The riots – referenced in the novel – left a legacy of distrust between the city's Black population and the mostly-white police force. The riots also hastened white flight from Newark. In their aftermath, rising crime and urban blight contributed to Newark's status as "a symbol of America's decaying cities".

== Themes ==
According to Roxane Gay, the novel's title refers to the fact that "nearly all of the characters sacrifice something – faith, hope, dignity, truth, justice." More literally, Alan Cheuse points out that the detective Ines Iglesias wonders if she is going to be made a "'sacrifice' to public opinion", and at one point Marus tells Sybilla that she is "a race victim, a martyr, and a sacrifice". A central theme of the novel is how individual people and events are transformed into symbols and "are made to surrender their unique complexities as human beings", sometimes resulting in the obfuscation of facts in service of a larger purpose.

According to Kirkus Reviews, the novel raises the question of whether the truth or falsity of Sybilla's story makes "racism... any less true". In an academic review, Eric K. Anderson links The Sacrifice to Oates's earlier novel them and its "understanding of how specific incidents of racial conflict cannot be viewed only in isolation". Anderson also notes that the battle of wills between the Mudrick twins recalls similar dynamics between twins in previous novels by Oates.

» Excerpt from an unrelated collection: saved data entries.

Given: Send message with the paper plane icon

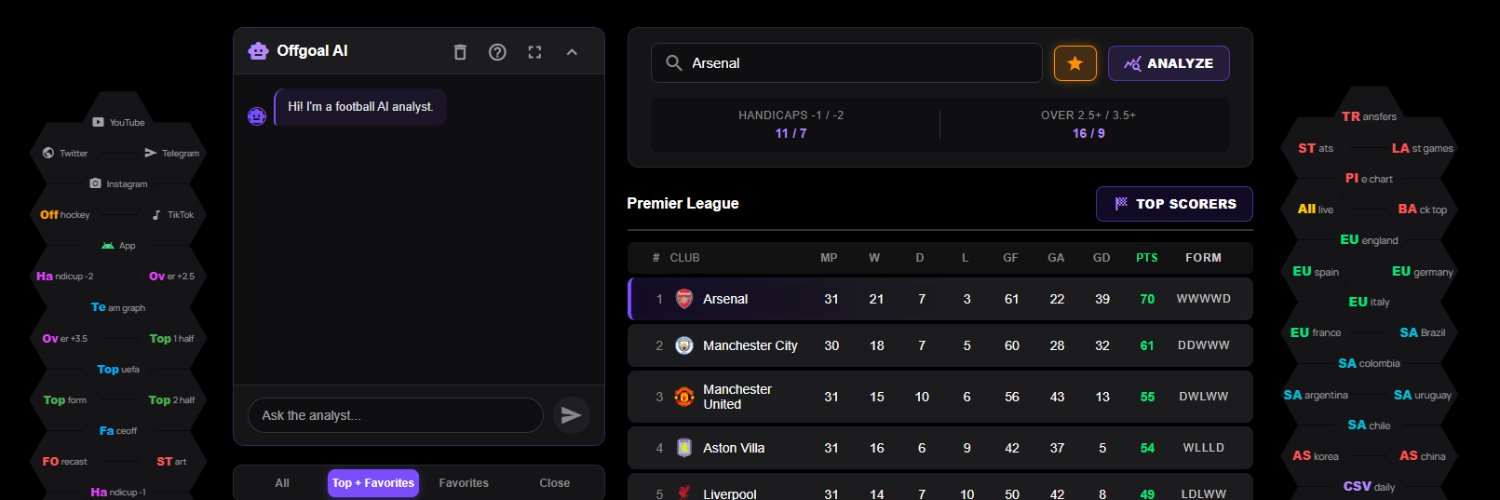Looking at the screenshot, I should click(x=571, y=415).
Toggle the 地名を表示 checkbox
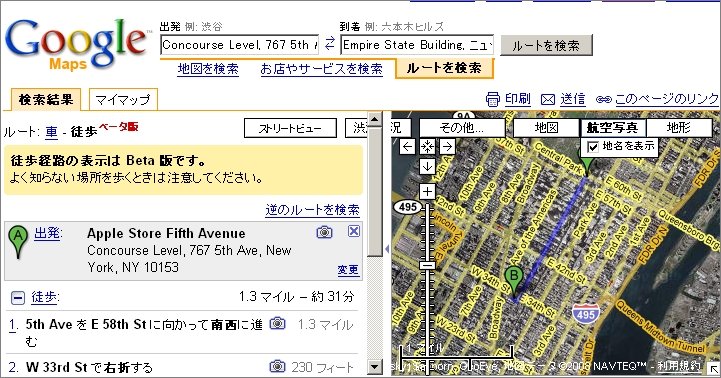 point(593,147)
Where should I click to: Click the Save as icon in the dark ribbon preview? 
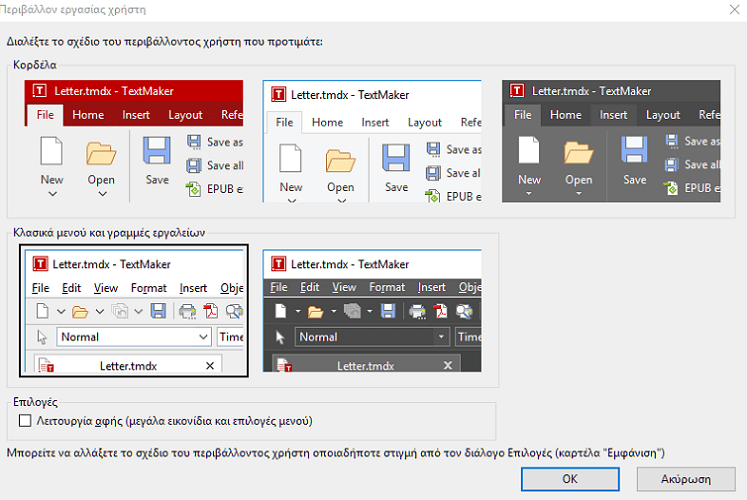click(671, 142)
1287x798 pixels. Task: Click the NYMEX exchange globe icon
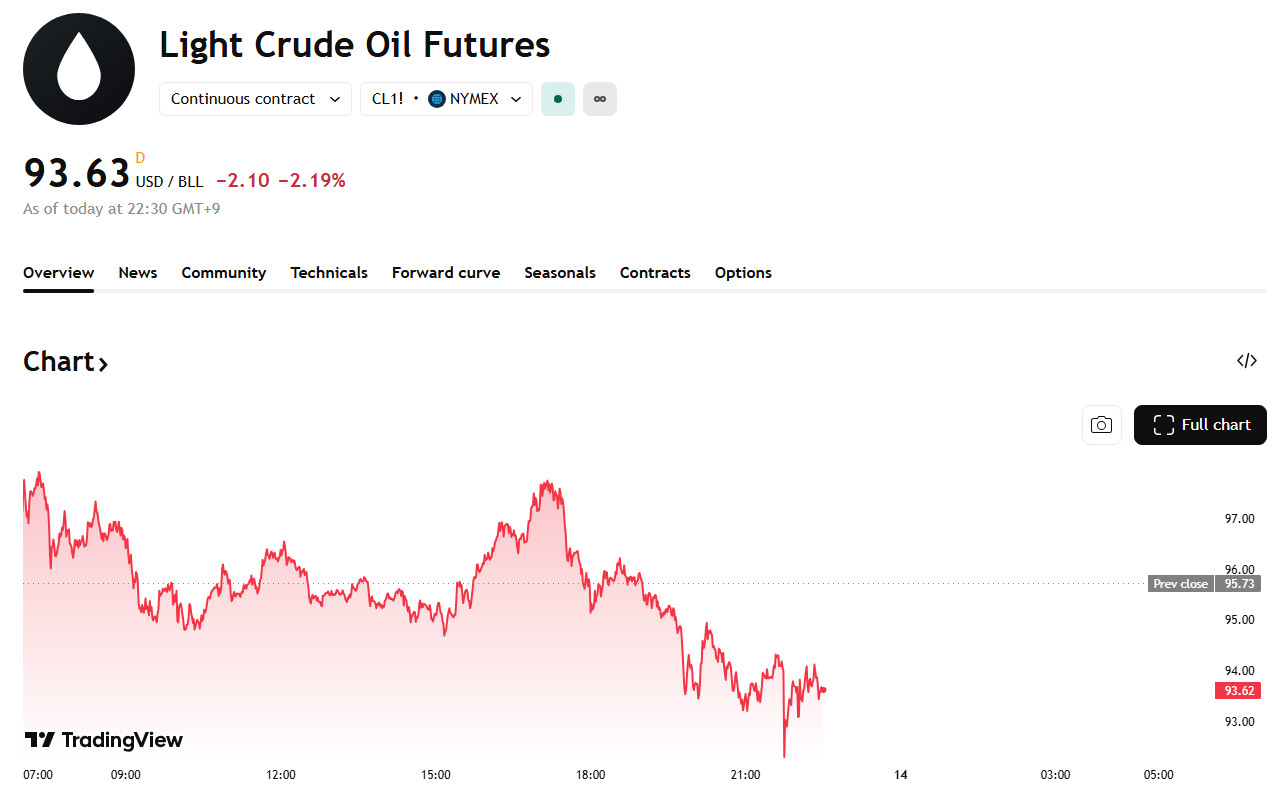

Race plays an important role in The Sacrifice, not only in the conflict between white and non-white communities – exemplified by the police killing of Anis Schutt's brother as well as by Sybilla's case – but also in internal tensions within communities of color, such as Ednetta Frye's distrust of Iglesias, the Hispanic detective. Rose Tremain of The Guardian views the violence that breaks out during Mudrick's crusade as "mirroring an internal labyrinth of fear". A review in The Independent found that the novel depicts the "powerless of women" in a male world, and "simmers with barely concealed rage at the impotence inflicted on people by race and gender inequalities". Multiple reviewers noted the parallels between the novel and contemporary racial tensions in the United States.

== Reception ==
Writing in The New York Times, Roxane Gay offered measured praise for Oates's ambition but criticized the novel for its "lack of empathy" and "utter disregard for nuance", singling out inaccuracies in Oates's rendition of African-American Vernacular English. Kirkus Reviews found that the multiple perspectives employed by the novel failed to offer "nuance or fresh insights", and concluded that "Oates revives an old scandal without making it new."

Publishers Weekly similarly criticized the lack of nuance in its "heavy and overt focus on race", and described the narrative as "fragmented and often repetitive". A review of Oates's later novel Night. Sleep. Death. The Stars. noted that Oates's engagement with "the subjects of race, violence and socioeconomic status" has had only "intermittent success" and that The Sacrifice in particular was "marred by a lack of empathy and worse".

In a review for National Public Radio, Alan Cheuse was more positive, calling the novel a "raw and earnest work of fiction [that] offers a mix of fiery drama and the cold bone truths of race as we all live it today." Lesley McDowell's review in The Independent praised it as a "superb" synthesis of the themes of sexual violence and racial prejudice written in her "characteristic visceral and hypnotising style". The Washington Posts Jon Michaud and The Guardians Rose Tremain found the Mudrick brothers particularly compelling.